[RECORD EXTRACTS]:
Content starts

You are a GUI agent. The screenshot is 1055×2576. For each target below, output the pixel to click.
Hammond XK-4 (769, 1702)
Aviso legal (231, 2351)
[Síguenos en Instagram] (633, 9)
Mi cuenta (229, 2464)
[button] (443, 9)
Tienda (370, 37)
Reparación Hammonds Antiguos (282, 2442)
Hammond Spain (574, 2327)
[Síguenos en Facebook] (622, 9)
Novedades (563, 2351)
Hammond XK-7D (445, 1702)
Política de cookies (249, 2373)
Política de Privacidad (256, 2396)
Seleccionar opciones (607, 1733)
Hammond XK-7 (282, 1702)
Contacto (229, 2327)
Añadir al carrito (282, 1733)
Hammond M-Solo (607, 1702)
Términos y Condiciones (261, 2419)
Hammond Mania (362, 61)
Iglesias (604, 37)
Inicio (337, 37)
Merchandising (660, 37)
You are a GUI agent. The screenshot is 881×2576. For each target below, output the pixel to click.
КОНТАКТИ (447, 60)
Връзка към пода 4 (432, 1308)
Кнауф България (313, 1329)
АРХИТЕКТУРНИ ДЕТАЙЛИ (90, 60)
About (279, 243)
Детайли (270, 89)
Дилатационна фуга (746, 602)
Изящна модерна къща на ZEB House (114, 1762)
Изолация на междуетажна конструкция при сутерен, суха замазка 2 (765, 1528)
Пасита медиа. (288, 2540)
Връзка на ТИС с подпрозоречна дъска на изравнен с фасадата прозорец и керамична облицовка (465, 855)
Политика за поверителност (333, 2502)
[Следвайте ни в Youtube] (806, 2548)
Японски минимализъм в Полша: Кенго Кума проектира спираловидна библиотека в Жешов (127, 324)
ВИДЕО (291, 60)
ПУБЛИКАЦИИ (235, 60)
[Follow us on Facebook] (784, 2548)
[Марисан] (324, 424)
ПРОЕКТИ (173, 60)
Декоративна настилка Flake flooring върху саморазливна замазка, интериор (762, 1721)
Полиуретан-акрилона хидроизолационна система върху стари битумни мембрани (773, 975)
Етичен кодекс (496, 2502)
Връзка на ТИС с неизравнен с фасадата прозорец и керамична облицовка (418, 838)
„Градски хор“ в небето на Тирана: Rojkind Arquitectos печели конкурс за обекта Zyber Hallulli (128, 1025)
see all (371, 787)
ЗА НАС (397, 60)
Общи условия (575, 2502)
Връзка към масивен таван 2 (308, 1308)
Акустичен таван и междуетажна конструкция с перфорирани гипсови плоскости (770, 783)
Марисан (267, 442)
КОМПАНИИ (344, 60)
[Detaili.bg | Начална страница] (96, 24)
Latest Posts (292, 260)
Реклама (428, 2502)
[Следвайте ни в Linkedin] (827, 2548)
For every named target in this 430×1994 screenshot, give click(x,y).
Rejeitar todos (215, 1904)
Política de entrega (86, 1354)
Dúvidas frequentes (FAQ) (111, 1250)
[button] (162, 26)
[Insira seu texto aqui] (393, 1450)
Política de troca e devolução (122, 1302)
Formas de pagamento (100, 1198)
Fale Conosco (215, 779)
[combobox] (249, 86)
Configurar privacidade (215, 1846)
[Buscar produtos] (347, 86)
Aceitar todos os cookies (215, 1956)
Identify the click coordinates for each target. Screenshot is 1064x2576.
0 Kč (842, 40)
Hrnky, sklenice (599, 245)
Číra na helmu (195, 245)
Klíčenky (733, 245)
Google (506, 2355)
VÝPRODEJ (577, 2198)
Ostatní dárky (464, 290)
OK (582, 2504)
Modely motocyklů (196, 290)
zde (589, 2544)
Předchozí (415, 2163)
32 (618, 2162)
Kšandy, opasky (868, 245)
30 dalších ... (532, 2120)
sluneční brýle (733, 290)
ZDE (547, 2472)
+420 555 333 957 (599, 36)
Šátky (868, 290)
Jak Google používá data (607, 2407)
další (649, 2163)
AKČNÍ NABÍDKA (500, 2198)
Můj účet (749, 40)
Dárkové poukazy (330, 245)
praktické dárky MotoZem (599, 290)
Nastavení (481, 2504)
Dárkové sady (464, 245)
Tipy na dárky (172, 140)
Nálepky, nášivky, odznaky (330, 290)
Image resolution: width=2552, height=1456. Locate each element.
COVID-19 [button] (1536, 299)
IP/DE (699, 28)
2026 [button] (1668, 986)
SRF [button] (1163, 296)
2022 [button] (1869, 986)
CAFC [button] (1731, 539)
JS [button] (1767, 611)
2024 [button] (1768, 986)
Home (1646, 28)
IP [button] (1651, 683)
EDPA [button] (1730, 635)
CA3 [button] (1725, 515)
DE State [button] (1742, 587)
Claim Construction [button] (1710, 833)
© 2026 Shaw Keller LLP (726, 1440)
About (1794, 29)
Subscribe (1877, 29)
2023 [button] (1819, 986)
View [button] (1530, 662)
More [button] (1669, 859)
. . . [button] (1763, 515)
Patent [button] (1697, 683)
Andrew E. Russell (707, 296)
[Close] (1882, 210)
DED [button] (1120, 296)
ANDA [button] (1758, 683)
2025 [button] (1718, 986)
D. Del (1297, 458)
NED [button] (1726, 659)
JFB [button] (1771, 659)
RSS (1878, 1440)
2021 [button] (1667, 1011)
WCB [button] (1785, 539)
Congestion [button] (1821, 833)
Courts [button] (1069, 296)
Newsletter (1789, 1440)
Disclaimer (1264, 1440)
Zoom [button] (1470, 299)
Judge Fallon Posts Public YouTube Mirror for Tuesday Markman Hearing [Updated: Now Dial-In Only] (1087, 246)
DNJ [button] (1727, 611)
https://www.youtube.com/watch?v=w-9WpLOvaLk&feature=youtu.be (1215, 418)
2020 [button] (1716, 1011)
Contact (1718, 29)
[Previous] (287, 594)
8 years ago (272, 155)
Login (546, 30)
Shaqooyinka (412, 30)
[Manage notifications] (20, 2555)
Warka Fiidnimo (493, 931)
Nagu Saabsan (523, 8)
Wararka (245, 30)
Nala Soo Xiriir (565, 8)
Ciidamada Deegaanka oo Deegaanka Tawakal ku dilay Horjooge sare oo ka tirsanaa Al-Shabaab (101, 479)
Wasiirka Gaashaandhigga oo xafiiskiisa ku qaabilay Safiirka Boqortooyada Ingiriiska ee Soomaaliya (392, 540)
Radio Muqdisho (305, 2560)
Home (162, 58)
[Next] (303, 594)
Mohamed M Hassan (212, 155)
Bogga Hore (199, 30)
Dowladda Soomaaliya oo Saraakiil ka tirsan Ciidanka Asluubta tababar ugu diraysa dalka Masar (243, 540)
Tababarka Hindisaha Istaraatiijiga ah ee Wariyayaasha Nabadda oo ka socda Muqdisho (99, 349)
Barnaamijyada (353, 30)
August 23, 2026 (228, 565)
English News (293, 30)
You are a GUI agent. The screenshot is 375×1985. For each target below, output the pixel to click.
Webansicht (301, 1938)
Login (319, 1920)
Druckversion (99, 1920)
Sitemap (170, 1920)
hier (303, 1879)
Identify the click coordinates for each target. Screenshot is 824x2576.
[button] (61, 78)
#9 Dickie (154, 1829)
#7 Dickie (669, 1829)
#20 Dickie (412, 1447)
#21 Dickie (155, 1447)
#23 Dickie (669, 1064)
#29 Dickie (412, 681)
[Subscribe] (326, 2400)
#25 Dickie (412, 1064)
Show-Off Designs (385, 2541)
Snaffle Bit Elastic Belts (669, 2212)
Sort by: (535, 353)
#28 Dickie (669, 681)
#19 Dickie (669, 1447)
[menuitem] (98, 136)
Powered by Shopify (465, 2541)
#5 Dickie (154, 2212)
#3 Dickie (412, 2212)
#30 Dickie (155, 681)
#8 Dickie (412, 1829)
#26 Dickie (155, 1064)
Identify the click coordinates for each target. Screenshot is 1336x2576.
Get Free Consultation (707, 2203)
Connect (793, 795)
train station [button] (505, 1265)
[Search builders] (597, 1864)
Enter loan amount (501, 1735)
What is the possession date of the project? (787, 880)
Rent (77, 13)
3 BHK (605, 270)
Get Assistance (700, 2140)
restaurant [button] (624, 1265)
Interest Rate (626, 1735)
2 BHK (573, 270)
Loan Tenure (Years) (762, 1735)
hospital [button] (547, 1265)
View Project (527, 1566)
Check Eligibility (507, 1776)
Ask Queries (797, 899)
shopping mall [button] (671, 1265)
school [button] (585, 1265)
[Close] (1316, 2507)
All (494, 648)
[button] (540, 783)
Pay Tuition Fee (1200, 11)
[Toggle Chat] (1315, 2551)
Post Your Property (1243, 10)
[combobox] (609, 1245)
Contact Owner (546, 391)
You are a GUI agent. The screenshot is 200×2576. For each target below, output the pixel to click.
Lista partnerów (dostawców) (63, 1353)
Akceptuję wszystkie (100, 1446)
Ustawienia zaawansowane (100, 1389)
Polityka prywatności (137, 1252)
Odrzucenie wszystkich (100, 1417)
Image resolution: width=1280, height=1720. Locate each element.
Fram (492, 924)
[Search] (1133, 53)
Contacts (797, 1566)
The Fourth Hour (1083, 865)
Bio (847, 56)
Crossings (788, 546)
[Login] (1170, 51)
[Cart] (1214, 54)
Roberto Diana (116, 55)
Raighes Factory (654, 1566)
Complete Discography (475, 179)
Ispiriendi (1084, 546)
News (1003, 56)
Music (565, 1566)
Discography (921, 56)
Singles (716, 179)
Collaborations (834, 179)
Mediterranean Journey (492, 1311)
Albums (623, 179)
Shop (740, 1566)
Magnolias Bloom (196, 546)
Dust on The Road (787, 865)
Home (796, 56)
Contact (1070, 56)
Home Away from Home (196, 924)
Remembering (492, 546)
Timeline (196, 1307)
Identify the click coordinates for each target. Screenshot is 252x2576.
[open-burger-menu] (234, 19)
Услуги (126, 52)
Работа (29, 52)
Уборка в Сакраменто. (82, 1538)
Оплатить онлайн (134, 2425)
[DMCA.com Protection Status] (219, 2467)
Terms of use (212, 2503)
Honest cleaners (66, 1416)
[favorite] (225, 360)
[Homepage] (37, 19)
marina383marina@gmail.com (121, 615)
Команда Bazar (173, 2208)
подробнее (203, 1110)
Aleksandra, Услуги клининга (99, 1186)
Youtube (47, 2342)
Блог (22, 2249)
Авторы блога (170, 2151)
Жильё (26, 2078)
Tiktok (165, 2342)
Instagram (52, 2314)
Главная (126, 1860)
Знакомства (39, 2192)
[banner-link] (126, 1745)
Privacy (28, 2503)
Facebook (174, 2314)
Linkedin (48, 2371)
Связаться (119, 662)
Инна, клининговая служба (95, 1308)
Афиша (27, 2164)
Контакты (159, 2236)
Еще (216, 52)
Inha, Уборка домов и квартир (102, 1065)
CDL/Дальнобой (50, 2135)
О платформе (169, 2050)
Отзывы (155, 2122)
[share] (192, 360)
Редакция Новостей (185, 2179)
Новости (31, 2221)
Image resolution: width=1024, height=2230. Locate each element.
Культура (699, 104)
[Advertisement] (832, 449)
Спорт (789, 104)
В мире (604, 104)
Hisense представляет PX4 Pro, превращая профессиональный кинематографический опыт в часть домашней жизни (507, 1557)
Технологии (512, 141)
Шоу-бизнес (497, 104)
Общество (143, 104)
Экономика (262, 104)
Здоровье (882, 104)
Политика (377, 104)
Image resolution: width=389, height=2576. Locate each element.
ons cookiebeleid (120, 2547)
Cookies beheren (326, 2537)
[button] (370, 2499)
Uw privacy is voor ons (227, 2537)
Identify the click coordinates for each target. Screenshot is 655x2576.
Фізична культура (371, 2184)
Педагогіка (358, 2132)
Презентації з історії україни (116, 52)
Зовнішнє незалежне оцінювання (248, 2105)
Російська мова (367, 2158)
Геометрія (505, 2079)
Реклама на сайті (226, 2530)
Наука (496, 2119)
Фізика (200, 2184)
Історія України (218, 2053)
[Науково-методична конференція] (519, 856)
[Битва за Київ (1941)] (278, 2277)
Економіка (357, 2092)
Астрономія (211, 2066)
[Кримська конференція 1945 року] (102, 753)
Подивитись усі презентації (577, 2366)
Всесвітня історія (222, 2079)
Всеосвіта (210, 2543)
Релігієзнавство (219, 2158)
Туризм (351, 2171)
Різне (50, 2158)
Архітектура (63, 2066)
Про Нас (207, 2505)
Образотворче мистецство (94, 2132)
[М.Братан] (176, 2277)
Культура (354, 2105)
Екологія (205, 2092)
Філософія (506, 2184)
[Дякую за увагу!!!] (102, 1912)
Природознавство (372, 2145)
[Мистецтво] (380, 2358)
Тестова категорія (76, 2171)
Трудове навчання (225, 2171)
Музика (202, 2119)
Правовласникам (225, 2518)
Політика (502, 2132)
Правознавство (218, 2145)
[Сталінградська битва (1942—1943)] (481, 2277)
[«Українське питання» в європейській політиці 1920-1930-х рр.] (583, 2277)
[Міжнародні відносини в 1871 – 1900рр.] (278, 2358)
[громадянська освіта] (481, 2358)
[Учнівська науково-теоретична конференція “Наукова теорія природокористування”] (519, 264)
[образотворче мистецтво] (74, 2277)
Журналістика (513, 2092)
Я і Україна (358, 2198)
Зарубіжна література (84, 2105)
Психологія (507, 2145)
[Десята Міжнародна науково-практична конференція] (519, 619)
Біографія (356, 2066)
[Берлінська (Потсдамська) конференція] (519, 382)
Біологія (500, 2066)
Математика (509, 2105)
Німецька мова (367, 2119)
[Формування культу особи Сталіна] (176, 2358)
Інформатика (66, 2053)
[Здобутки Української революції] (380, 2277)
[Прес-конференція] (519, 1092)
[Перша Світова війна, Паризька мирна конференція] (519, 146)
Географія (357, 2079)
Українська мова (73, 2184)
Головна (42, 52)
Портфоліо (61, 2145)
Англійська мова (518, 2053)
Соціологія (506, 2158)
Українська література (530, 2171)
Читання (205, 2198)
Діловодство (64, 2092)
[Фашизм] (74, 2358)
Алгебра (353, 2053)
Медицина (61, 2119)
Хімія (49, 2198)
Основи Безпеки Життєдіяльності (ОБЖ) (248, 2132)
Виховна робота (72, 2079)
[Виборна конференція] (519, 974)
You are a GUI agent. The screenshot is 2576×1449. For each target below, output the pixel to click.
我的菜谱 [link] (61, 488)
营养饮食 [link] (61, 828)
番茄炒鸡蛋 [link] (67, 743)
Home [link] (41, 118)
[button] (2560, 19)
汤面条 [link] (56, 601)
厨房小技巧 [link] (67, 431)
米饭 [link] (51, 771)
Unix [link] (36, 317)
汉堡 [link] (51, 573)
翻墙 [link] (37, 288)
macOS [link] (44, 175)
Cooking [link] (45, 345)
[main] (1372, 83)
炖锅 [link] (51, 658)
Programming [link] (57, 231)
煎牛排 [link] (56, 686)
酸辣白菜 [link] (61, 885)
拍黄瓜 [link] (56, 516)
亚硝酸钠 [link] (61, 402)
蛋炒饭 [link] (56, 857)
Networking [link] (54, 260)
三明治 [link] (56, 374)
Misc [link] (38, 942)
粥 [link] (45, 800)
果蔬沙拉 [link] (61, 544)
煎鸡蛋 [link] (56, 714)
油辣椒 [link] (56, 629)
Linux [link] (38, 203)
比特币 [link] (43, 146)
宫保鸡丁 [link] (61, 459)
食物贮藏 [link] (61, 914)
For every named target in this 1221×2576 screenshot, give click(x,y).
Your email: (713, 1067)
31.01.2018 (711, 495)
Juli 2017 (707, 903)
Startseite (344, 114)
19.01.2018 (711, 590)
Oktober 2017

Content ends

[PROMPT]:
From the first line above through the line that contains "АРХИТЕКТУРНИ ДЕТАЙЛИ (90, 60)", quote each line exactly. Output nothing more.

[YOUR SOLUTION]:
You are a GUI agent. The screenshot is 1055×2576. For each target below, output the pixel to click.
Hammond XK-4 (769, 1702)
Aviso legal (231, 2351)
[Síguenos en Instagram] (633, 9)
Mi cuenta (229, 2464)
[button] (443, 9)
Tienda (370, 37)
Reparación Hammonds Antiguos (282, 2442)
Hammond Spain (574, 2327)
[Síguenos en Facebook] (622, 9)
Novedades (563, 2351)
Hammond XK-7D (445, 1702)
Política de cookies (249, 2373)
Política de Privacidad (256, 2396)
Seleccionar opciones (607, 1733)
Hammond XK-7 (282, 1702)
Contacto (229, 2327)
Añadir al carrito (282, 1733)
Hammond M-Solo (607, 1702)
Términos y Condiciones (261, 2419)
Hammond Mania (362, 61)
Iglesias (604, 37)
Inicio (337, 37)
Merchandising (660, 37)
You are a GUI agent. The screenshot is 881×2576. For each target below, output the pixel to click.
КОНТАКТИ (447, 60)
Връзка към пода 4 (432, 1308)
Кнауф България (313, 1329)
АРХИТЕКТУРНИ ДЕТАЙЛИ (90, 60)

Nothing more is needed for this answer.